Tom Waits “gets” me.

04/05/2011

My kids are starting to notice I’m a little different from the other dads. “Why don’t you have a straight job like everyone else?” they asked me the other day. I told them this story: In the forest, there was a crooked tree and a straight tree. Every day, the straight tree would say to the crooked tree, “Look at me…I’m tall, and I’m straight, and I’m handsome. Look at you…you’re all crooked and bent over. No one wants to look at you.” And they grew up in that forest together. And then one day the loggers came, and they saw the crooked tree and the straight tree, and they said, “Just cut the straight trees and leave the rest.” So the loggers turned all the straight trees into lumber and toothpicks and paper. And the crooked tree is still there, growing stronger and stranger every day.”

- Tom Waits


Private First Class? Convicted Sociopath? Mentally Unstable?

04/04/2011

Is he destined for Camp Lejeune, Sing Sing, or McClean?

Yeah, I look like a goober. I know :) .


Heavy Rotation

03/22/2011

Been doing some deep dives into some new and old artists over the past few weeks. Thought I’d share the love.

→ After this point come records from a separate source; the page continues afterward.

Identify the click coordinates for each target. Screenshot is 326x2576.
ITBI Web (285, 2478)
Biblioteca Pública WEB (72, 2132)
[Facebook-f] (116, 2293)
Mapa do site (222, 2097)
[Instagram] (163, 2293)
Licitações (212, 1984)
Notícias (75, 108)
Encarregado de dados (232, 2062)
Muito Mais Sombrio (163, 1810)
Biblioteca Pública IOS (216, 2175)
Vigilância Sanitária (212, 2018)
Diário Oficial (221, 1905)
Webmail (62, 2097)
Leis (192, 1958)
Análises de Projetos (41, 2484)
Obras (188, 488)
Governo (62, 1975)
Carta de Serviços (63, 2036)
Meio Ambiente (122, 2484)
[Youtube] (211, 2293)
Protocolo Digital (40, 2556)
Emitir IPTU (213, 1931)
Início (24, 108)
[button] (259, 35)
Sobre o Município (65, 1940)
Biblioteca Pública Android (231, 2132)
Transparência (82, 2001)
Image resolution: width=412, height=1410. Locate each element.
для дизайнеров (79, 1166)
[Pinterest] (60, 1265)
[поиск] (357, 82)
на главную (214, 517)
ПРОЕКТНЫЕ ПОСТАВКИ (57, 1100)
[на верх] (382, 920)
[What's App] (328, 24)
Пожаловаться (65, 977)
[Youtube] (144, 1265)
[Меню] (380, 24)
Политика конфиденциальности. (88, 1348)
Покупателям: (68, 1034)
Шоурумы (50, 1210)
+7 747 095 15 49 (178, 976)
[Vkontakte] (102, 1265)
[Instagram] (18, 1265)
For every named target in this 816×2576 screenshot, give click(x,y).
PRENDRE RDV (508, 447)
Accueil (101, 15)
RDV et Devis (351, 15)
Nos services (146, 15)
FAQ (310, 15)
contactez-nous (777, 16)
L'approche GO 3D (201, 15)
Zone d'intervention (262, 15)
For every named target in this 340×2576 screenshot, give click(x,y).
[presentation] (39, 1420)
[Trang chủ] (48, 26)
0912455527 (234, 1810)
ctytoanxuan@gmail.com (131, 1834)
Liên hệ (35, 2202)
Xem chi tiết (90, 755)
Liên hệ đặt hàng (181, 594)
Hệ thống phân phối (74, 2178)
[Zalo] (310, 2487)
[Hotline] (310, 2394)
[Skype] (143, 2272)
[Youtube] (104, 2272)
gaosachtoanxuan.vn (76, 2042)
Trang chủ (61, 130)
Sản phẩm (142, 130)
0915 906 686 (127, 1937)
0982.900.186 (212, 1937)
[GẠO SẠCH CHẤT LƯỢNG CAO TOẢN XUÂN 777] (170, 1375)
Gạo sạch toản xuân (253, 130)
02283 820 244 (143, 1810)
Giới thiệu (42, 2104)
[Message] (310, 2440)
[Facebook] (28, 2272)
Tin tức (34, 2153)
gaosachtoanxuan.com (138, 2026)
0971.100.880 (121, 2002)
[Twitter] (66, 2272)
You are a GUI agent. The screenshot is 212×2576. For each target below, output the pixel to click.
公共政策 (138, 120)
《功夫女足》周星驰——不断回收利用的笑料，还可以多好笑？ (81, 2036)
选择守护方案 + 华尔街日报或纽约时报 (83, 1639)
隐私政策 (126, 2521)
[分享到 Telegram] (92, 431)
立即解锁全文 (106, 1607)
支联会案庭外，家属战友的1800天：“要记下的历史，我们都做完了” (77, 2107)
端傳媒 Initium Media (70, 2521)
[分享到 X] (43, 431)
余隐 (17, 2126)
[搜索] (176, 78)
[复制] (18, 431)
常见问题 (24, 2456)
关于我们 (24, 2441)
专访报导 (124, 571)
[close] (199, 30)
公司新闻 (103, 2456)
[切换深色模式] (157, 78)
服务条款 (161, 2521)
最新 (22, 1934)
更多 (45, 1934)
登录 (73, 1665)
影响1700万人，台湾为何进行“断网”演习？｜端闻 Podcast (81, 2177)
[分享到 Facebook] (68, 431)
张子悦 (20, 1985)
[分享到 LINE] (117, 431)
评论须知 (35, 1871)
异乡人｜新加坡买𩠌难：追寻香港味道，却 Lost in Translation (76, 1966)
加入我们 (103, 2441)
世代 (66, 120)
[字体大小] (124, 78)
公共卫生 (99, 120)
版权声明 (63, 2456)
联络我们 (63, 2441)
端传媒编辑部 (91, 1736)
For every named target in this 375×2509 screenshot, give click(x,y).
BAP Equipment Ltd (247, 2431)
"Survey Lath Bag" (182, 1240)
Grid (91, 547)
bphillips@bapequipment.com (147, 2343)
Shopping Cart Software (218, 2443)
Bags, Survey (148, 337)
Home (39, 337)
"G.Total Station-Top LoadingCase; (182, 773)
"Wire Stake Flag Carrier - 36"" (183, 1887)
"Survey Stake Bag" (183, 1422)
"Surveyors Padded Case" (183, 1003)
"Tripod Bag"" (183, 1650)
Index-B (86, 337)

  • Chiddy BangThe Preview is available online. Definitely check out Nothing on We.
  • Girl Talk – I’m a serious Greg Gillis fanboi, but damn if All Day isn’t easily his best yet.
  • Kid Cudi – The more I listen to his stuff, the more I love it.
  • Lupe FiascoLASERS is finally out! It demands you use your brain a bit though – you are forewarned.
  • Mos Dub – DJ Max Tannone has done a superb mix of Mos Def with lotsa dub. It’s a freakin’ blast!
  • William FitzsimmonsGold In The Shadows dropped today. Workin’ through it – really distinctive stuff.
  • Nappy Roots – These Kentucky gentlemen redefine country! I’m partial to their older work.
  • Rhymefest – Seriously – what do they put in the water in Chicago? Che, Common, Cudi, Kanye, Lupe….
  • The Roots – I was slow on the uptake on these guys, but How I Got Over is officially over in my track list.
  • Sam AdamsBoston’s Boy!
  • Swollen Members – Check out Black Magic and Bad Dreams.

Check ‘em out, and may an eargasm be upon you.